Frozen in shock, I remained motionless as she repeated her request for the lamp. Immobilized, I watched her dismiss my inaction and hurry into the house, snatching the small galvanized metal lamp from the table. Her return jolted me back to reality as she firmly grasped my arm. The situation with Saintilia was unclear and concerning. Together, we supported her, each holding an arm, and gently escorted her inside. We settled her on the makeshift sac bed, examining her condition. Exchanging worried glances, we silently acknowledged the unsettling possibility that she had been harmed by someone.

Tears welled in my eyes at the sight of her wounds. It was unclear whether all the blood belonged to her. But we were certain that from the look of it, she had put up a fight. Her dress was torn apart, and her warned out bra was up to her neck exposing her breasts. We proceeded to examine her further and found that she had sustained bruises and bleeding.

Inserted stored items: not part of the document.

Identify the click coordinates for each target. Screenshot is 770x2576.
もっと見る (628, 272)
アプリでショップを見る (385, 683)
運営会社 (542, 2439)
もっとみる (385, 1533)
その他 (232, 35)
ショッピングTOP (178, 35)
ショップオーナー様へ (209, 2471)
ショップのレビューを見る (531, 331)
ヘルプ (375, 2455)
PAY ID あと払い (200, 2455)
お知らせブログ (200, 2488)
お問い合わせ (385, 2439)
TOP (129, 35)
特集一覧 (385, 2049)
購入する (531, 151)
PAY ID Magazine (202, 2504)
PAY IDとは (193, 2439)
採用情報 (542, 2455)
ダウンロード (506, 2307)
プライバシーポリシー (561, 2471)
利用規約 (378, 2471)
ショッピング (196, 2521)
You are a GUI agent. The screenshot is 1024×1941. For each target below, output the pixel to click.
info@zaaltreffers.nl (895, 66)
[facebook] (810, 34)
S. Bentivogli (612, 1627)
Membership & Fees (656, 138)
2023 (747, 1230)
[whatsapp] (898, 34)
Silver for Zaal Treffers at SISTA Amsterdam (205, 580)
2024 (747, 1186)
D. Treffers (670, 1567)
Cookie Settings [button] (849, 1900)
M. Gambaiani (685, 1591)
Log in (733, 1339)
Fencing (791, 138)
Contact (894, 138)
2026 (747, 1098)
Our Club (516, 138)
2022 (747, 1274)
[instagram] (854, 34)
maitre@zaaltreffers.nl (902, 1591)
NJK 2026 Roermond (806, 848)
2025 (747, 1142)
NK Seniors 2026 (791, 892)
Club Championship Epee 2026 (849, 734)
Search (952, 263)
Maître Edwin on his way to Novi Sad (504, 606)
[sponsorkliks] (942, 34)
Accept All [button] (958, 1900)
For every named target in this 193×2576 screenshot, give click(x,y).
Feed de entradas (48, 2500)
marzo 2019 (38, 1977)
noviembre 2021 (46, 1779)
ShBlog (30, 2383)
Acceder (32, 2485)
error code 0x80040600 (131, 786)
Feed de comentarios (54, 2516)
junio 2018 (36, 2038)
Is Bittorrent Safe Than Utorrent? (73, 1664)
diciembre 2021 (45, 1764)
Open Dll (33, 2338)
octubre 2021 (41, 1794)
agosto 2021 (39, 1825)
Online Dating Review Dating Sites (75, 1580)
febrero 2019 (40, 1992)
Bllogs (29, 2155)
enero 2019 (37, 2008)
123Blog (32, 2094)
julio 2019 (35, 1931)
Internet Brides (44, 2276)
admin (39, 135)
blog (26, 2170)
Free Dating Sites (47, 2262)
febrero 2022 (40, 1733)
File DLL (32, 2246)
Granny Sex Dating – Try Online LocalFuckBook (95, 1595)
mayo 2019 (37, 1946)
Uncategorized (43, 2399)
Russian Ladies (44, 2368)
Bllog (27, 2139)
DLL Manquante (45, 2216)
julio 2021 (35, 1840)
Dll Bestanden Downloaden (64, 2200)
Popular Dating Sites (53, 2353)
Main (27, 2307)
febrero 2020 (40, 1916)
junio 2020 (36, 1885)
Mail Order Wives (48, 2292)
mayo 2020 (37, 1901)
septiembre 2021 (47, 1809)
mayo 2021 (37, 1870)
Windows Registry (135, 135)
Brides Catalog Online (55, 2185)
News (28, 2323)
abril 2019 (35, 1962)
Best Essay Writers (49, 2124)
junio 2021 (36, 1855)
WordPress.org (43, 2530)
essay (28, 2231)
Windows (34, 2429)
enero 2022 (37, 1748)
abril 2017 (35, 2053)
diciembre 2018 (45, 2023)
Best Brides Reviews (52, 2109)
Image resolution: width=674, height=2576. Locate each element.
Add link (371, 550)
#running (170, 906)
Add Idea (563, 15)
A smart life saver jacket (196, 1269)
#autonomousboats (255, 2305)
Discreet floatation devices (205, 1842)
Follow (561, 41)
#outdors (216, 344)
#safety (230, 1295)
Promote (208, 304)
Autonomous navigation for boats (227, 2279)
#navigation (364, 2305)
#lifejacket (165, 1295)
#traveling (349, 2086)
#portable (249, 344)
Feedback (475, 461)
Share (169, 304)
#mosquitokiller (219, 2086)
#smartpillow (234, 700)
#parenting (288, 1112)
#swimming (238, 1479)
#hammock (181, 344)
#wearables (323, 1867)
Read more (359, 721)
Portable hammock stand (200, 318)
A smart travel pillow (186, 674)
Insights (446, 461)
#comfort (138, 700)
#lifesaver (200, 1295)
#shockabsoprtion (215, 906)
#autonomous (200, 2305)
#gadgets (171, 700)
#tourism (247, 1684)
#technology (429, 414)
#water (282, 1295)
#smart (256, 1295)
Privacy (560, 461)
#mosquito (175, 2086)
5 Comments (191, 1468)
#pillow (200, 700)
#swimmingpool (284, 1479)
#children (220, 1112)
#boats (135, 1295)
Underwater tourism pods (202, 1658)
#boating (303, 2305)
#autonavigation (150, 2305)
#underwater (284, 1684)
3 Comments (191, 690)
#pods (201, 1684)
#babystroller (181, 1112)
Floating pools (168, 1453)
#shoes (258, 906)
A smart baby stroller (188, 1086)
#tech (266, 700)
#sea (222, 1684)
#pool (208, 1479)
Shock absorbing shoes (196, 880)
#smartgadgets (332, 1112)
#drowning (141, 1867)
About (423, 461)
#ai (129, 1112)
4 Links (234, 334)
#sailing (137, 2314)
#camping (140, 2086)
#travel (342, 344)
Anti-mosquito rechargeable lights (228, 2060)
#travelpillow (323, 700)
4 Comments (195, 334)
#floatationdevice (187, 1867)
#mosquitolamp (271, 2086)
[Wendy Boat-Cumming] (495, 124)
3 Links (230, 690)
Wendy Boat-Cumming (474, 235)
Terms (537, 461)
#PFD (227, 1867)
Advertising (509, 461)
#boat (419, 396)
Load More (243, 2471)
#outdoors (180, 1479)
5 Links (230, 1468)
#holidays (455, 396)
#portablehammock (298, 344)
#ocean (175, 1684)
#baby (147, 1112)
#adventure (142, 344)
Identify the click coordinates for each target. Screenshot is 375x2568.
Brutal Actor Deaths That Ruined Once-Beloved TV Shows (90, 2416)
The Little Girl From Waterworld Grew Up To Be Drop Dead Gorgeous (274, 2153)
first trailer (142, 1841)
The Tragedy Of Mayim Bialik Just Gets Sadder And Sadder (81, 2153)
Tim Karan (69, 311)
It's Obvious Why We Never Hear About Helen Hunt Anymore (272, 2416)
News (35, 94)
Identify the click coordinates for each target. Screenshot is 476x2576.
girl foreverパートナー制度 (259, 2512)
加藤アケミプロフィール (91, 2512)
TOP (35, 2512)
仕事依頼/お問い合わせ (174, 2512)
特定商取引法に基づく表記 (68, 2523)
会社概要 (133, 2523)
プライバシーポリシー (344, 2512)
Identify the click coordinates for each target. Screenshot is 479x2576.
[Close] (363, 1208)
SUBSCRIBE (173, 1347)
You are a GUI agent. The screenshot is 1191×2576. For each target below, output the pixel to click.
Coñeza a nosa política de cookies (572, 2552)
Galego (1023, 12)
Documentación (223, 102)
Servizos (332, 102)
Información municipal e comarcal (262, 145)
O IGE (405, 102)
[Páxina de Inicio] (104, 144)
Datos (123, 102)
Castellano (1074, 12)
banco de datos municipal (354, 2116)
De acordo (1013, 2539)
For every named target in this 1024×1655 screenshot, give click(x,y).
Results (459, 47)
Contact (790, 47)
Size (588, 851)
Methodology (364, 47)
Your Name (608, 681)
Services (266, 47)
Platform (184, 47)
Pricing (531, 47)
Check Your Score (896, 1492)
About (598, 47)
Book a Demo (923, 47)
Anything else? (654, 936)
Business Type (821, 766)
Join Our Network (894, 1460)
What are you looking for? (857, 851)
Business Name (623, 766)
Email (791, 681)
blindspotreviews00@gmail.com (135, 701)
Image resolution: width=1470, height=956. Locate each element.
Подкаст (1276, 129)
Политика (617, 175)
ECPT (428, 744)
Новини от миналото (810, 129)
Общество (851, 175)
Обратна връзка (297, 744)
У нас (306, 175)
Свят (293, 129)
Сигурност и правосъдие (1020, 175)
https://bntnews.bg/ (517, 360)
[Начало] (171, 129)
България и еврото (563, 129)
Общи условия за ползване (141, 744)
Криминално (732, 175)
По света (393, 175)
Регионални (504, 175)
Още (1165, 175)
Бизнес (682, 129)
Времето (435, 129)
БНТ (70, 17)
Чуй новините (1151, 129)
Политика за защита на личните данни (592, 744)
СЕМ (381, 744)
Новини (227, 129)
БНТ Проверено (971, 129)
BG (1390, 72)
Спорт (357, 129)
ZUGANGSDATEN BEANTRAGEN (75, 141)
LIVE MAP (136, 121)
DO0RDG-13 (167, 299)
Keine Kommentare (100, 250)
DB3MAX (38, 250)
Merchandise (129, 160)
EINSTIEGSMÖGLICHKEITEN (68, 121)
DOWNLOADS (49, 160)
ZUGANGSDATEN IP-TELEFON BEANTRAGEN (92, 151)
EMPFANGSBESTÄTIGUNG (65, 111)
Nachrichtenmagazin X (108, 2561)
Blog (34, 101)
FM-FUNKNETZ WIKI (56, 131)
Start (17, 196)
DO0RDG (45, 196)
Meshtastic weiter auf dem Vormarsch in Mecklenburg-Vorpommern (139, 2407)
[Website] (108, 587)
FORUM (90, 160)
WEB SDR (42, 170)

I was hurt and angry when I noticed she was covered in blood. How cruel? I thought. What kind of animal would do such a thing? I had a feeling that the person responsible for her condition was no stranger. The question remained: would we ever find out? I couldn't help but think this might not have occurred if Jonas were still with us. So, what's next?

Anger engulfed me, and I struggled to find peace. I resented Jonas for passing away and burdening me with such heavy responsibilities. This life was not what I had prepared for; I was merely keeping a promise. When I thought about my conversation with Jonas, I wondered if he knew he was going to die. The last time I saw him was a few months before his death, when he came to Chateau to see me. Jonas, overwhelmed with emotion, confided in me through tears. It was disconcerting to see a grown man cry so intensely. He shared his deep wish for Saintilia to move away from Boudins, believing her beauty was too great for such a small village. I shared his sentiment but felt powerless to help.

The only person we knew in the city was Jonas's brother, Raymond. However, Jonas had mentioned that Raymond was overseas, making it impossible to reach him. Jonas's unexpected passing left me utterly alone, with no means to leave this place.

"Where was her underwear?" I heard

Adeline asked, not necessarily directing her question toward me.